Here, I want to share a customized endpoint implementation with you that I used in one of the bundle sales, and that relies on a secret authentication token.

 1 <?php
 2 function isEmpty($var) {
 3   return !isset($var) || strlen(trim($var)) == 0;
 4 }
 5 
 6 $expected_password = 'top secret passphrase';
 7 if (isEmpty($_GET["auth"]) || $_GET["auth"] !== $expected_password) {
 8   http_response_code(401);
 9   exit();
10 }
11 
12 $name = $_GET["email"]; // Not license name but email
13 if (isEmpty($name)) {
14   http_response_code(400);
15   exit();
16 }
17 
18 include_once('path/to/cocoafob/license_generator.php');
19 $generator = new License_Generator;
20 $product = "mynewapp";
21 $code = $generator->make_license($product, $name);
22 
23 echo $code;

Lines 5–9 implement the very simple authentication check with a shared secret string.
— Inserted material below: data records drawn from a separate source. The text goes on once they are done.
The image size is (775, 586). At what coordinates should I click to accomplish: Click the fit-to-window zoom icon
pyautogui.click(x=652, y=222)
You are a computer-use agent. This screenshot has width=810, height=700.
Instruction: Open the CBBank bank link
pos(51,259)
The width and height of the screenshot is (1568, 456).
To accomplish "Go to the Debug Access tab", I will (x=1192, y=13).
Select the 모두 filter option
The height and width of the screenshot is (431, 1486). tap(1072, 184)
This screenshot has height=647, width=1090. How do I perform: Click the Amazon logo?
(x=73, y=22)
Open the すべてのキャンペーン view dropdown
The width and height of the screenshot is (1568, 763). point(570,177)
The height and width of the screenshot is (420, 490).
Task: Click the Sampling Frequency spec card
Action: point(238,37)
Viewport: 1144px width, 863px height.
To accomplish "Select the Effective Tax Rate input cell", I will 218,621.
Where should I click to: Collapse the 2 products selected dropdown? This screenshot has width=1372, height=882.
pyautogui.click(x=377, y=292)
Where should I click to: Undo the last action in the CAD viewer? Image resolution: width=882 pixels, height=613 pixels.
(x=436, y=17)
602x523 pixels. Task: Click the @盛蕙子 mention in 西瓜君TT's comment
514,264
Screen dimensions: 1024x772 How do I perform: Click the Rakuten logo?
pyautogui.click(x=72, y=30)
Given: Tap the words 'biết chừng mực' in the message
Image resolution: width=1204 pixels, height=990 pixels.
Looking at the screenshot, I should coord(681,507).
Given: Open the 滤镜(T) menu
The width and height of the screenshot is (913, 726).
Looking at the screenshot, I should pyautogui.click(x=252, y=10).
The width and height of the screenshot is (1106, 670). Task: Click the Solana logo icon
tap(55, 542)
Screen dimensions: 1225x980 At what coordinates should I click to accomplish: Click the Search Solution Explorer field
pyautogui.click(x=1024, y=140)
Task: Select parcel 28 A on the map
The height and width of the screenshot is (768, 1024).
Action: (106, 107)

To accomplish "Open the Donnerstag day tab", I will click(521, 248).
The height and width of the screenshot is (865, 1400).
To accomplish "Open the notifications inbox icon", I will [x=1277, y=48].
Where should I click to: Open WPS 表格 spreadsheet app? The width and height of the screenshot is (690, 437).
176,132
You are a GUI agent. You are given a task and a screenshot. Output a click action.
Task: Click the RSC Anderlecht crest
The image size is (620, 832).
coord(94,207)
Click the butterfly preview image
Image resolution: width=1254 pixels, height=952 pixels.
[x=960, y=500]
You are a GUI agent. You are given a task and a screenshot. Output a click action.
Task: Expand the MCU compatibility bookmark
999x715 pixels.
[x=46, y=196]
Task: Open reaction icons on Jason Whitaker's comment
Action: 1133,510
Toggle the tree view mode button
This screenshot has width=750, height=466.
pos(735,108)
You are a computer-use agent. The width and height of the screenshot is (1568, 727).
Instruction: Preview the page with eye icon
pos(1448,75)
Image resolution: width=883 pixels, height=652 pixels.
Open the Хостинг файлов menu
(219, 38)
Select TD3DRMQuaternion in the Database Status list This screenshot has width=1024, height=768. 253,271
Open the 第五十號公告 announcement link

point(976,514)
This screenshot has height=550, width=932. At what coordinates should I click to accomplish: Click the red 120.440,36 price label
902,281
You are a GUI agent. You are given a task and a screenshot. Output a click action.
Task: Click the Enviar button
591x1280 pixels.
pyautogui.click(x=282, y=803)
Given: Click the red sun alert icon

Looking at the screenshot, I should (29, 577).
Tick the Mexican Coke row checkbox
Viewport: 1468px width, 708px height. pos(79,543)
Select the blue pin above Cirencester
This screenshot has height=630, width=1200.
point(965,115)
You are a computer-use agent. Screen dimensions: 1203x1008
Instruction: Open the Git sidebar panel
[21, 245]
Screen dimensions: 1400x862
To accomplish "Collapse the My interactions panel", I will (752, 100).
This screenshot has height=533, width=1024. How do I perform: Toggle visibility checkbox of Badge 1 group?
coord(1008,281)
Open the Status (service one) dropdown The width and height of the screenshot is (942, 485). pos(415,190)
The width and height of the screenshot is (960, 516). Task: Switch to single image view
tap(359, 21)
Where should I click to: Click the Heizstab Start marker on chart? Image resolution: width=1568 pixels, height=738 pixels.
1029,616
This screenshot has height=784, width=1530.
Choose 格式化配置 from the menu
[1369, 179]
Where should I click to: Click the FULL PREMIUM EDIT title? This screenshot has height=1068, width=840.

Lines 11–15 check if the required request parameter for the personalization is provided.

And that’s all you need to do already. If you’re paranoid, you can remove the string literal to define $expected_password and read the passphrase from a file outside your public htdocs. I don’t see much benefit in that since this approach is comparatively weak, though.

Notes

1You can find the results online: https://devmate.com/mac-dev-survey. It was re-released and got an update in 2017 and 2018: https://setapp.com/mac-market-survey-2018.

2You can read about a small survey from 2009 where FastSpring scored quite high.

3Thanks to Jorge D. Ortiz Fuentes (https://powwau.com/en/) for corrections of the key descriptions (and a lot more). For encryption/decryption of information, both keys can be used for both actions. But always keep the private key secure.

4Yeah, I know the description text still says “Objective-C”, but it really is more versatile than that. I personally take care of the Swift port to work as expected, since I rely on the library in my own apps, too. Skin in the game.

5Thanks a ton to Josh Caswell. He suggested many different type names that flow way better, and from which I picked a couple, and also suggested the pattern matching implementation I really like below.